Ball hogging usually involves excessive shooting of difficult shots, especially when other players are in advantageous positions. Ball hogs attempt to monopolize their play of the ball, frequently dribbling excessively and infrequently passing the ball to a teammate. Ball hogging tends to manifest itself statistically as an abnormally high percentage of team shot attempts by the ball hog and often low percentages of shot accuracy and assists. They also tend to have a very poor assist-to-turnover ratio, used as the main statistical indicator of how well a player "shares" the ball.
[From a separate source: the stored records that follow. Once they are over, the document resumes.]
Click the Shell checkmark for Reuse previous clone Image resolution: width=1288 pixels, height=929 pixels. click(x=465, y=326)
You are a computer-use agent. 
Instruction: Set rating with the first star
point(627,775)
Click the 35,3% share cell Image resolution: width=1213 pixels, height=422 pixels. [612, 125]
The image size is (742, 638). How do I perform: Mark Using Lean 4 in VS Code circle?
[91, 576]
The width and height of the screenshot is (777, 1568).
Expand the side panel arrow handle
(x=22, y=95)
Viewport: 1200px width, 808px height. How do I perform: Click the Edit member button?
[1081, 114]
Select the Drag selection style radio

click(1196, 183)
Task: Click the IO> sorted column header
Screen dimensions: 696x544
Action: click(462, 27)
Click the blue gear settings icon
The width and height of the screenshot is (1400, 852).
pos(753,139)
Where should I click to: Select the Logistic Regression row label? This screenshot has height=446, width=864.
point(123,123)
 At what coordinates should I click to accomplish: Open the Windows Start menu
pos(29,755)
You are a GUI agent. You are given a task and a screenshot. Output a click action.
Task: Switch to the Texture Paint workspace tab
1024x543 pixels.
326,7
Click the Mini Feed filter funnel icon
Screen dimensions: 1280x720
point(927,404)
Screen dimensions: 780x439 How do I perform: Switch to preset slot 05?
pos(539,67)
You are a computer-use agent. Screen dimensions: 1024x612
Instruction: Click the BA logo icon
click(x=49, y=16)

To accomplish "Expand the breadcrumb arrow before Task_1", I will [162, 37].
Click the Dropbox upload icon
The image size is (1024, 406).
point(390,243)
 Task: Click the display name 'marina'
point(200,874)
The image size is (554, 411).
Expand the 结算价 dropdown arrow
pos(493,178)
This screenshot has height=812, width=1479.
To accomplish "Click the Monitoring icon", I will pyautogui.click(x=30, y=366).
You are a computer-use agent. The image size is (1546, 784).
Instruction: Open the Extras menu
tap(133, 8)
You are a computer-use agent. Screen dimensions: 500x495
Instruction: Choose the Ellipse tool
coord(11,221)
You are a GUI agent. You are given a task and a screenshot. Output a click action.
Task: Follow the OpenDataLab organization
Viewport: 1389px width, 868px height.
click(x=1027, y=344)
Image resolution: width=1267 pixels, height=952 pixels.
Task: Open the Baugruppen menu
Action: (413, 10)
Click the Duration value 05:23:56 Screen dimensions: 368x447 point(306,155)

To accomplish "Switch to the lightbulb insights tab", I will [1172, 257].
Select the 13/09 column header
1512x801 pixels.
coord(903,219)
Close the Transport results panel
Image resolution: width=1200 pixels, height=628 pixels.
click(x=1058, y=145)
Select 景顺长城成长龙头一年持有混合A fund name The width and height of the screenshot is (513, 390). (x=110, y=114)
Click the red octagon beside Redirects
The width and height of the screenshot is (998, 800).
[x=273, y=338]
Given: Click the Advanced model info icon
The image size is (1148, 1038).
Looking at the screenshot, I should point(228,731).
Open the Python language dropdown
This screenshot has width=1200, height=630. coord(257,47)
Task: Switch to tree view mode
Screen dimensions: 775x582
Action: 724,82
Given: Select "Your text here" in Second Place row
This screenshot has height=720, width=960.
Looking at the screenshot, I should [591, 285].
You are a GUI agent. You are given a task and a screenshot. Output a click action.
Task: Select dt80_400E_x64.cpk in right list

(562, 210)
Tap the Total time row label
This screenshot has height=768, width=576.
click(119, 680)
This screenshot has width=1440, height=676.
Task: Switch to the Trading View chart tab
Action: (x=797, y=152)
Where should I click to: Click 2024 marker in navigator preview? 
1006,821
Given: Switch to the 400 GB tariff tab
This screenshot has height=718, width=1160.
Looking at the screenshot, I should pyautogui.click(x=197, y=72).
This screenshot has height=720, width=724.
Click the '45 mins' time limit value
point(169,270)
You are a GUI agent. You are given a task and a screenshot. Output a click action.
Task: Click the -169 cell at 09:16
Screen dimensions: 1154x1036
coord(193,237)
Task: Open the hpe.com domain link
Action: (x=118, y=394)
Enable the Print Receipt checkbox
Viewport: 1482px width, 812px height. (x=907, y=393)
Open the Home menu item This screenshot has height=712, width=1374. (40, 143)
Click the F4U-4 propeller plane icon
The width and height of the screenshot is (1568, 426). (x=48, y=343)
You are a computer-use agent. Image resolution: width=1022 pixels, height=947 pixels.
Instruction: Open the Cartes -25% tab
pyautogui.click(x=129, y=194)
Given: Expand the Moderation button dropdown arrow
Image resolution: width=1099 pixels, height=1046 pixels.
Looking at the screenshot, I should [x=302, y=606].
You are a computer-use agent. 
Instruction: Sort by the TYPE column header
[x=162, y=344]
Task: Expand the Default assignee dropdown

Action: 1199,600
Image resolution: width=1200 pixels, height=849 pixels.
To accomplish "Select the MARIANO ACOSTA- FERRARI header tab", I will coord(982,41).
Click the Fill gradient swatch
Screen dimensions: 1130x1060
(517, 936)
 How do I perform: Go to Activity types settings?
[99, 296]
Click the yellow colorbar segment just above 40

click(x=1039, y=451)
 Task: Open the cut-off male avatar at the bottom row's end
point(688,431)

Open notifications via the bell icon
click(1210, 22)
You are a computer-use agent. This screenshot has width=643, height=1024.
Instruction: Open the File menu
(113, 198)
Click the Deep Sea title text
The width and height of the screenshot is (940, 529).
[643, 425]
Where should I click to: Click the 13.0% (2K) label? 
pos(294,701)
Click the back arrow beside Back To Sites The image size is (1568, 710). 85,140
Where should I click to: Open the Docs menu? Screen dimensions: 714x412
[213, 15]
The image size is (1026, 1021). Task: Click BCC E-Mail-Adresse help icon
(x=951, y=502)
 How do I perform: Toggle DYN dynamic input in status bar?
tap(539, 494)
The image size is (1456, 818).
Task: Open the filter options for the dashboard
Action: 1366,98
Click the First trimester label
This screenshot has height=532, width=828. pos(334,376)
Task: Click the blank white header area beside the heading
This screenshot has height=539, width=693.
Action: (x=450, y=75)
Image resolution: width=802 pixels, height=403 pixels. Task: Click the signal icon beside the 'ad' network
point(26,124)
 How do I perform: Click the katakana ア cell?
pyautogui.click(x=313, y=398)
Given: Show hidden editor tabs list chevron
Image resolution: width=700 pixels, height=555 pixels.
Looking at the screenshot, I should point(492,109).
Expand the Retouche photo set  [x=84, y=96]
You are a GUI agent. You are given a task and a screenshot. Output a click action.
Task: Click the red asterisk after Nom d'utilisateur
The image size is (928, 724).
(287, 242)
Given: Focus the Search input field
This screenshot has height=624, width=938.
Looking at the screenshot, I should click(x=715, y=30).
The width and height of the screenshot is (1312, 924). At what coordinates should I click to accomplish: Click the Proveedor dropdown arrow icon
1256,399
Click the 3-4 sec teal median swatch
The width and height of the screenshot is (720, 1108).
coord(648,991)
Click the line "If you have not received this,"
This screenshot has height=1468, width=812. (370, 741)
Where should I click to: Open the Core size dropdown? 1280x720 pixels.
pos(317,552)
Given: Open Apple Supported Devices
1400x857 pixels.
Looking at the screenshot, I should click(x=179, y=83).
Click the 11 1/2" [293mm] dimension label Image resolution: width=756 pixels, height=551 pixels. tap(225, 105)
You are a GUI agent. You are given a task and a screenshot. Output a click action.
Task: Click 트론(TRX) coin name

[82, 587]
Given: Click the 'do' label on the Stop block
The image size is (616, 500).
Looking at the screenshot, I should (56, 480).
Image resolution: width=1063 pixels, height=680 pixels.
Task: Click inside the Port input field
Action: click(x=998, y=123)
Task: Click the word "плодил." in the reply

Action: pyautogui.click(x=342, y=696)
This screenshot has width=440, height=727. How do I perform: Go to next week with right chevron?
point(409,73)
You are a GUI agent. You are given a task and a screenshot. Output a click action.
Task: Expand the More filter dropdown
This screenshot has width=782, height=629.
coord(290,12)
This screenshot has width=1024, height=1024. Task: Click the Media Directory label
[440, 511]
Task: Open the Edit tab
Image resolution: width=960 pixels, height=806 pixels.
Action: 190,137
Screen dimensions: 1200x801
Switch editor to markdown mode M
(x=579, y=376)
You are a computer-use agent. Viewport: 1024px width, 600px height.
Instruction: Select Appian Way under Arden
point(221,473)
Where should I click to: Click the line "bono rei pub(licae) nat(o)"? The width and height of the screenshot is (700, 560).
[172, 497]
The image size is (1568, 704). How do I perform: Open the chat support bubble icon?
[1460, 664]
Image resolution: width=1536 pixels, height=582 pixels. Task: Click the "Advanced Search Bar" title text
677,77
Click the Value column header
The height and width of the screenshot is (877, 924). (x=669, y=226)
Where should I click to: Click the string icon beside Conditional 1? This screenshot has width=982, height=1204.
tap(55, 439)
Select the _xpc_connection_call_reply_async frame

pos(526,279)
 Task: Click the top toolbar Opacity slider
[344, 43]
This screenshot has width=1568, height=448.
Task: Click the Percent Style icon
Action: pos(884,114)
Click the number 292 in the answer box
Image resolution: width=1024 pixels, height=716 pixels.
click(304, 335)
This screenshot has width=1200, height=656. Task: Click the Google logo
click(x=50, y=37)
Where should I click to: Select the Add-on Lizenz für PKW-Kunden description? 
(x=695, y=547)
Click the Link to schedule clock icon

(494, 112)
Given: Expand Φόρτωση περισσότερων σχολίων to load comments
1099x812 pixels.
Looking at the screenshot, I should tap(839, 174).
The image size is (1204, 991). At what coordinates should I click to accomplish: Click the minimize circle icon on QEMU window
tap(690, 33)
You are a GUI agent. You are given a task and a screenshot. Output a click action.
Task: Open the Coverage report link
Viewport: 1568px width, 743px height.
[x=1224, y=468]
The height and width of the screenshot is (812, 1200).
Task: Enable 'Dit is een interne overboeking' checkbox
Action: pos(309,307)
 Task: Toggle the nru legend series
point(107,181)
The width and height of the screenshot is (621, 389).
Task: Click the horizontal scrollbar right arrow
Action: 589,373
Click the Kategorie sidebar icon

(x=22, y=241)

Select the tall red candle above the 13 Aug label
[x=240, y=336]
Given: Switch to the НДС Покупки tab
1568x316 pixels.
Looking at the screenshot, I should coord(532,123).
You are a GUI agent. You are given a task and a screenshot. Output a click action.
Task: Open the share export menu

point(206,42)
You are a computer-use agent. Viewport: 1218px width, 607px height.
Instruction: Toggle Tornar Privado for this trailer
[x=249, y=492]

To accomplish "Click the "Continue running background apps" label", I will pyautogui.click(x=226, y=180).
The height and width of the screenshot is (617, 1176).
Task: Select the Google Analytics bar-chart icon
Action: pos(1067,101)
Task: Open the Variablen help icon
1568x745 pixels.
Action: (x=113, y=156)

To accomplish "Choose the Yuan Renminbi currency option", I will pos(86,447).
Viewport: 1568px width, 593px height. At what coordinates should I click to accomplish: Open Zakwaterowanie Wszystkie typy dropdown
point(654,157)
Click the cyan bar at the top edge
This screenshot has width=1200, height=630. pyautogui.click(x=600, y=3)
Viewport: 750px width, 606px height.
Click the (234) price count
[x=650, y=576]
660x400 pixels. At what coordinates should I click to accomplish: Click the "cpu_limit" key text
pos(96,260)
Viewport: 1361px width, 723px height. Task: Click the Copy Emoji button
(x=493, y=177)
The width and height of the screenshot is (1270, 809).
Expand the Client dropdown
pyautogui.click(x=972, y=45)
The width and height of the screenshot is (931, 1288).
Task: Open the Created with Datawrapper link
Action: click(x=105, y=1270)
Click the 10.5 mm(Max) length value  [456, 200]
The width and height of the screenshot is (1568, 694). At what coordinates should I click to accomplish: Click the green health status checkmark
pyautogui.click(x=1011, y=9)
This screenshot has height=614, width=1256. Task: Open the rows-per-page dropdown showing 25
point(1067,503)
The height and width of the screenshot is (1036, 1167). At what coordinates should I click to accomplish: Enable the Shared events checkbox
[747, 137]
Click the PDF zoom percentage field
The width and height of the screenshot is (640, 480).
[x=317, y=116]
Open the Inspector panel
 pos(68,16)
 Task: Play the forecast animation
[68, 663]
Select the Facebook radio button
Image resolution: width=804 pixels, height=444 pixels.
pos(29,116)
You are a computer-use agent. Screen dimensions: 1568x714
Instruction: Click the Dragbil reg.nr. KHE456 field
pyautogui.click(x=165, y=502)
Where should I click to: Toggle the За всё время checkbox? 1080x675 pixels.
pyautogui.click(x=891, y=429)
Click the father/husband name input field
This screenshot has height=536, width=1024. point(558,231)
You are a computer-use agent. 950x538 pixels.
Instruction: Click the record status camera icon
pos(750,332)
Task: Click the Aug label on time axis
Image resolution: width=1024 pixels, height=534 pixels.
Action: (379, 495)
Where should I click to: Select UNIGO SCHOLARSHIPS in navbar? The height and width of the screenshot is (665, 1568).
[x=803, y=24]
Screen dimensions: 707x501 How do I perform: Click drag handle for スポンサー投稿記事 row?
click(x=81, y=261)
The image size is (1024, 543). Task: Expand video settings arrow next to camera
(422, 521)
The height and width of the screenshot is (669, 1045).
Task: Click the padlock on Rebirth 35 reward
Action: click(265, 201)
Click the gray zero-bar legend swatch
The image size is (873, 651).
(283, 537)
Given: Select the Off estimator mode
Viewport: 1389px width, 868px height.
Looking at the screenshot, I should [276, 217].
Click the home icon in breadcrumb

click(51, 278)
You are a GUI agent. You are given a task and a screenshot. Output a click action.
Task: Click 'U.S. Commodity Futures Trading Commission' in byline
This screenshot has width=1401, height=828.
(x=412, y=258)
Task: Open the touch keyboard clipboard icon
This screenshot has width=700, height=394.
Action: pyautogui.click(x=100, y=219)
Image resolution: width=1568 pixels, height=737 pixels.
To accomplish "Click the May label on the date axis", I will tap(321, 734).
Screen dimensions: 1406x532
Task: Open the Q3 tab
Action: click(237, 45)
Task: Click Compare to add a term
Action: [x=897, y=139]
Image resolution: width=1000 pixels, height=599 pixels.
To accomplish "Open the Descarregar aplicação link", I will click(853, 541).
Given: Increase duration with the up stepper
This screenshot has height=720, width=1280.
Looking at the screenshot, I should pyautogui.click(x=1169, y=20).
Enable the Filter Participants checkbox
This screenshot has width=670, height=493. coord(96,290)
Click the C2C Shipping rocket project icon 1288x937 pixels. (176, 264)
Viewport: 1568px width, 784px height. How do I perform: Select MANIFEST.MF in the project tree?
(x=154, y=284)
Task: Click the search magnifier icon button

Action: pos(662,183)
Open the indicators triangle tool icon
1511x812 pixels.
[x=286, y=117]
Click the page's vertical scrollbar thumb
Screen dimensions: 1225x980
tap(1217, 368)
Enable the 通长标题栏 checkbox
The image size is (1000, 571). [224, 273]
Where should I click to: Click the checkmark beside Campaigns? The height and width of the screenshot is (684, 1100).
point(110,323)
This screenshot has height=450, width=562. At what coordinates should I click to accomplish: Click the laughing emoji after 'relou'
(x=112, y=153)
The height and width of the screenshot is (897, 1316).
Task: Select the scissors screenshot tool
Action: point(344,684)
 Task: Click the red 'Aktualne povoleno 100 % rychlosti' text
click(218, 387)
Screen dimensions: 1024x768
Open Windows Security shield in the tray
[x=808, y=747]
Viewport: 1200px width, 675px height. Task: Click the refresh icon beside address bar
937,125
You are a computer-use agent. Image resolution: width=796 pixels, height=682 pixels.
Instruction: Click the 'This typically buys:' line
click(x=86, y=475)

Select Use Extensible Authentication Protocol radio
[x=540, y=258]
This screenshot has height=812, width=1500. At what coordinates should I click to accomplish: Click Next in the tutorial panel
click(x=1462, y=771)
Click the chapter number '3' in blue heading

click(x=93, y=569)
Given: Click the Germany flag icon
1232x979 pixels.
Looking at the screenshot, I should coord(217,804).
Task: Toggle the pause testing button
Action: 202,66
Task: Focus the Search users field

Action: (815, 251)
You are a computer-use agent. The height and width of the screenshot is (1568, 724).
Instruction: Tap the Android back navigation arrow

Ball hogging can be detrimental to a team both immediately and in the long term. For instance, a player with ball hogging tendencies may overlook or neglect a teammate who is open for a relatively easy shot, choosing instead to take a more difficult shot himself, often at the team's expense. Additionally, repeated ball hogging by a player can damage a team's cohesiveness and alienate him or her from his teammates, coaches, and fans. Another example of a ball-hog, is a player that tries to look good statistically. This could be done even through assists. A player that tries to be the best at everything, holds the ball, executes all the plays, from scoring to assisting, can also be known as a ball hog.